Short task:
Locate every line in the records below that contains the string "height" and copy each such line. Case counts.

Data provided:
>> START
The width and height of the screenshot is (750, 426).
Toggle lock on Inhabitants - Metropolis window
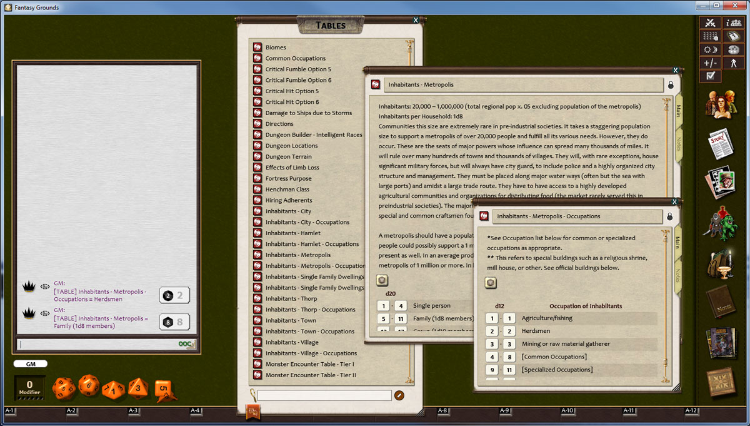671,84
>> END
>> START
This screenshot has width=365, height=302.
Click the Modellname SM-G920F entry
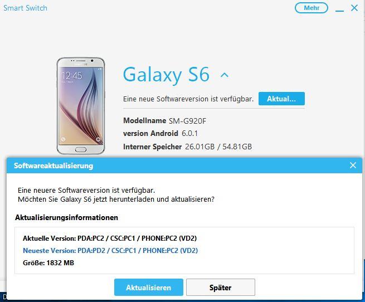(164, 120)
>> END
>> START
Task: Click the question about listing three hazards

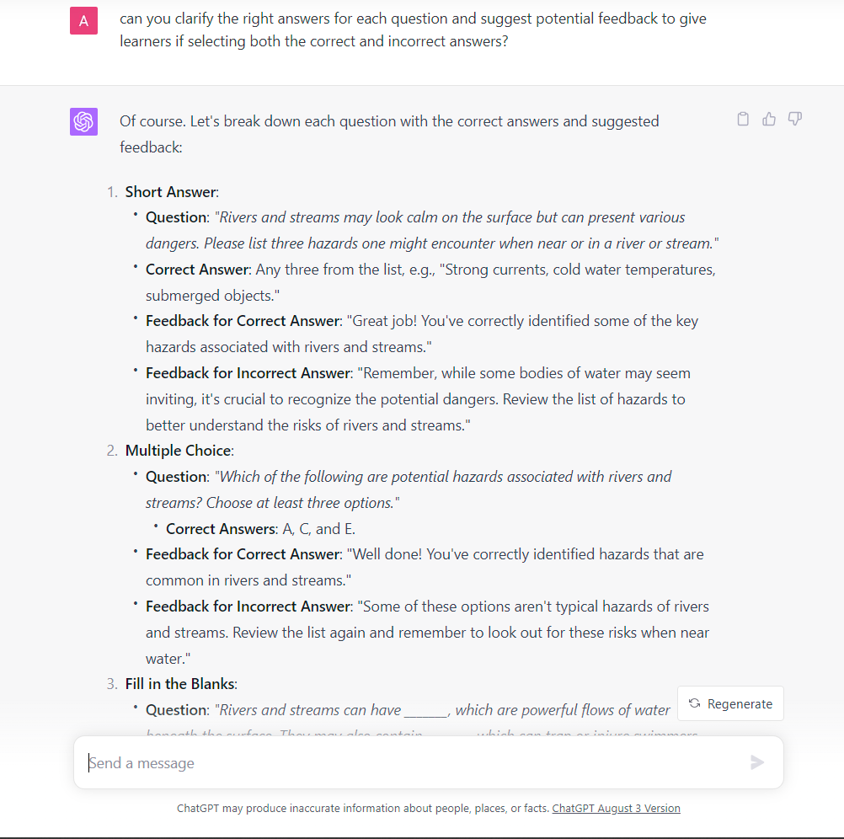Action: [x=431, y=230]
>> END
Result of this exercise:
The width and height of the screenshot is (750, 426).
This screenshot has width=365, height=302.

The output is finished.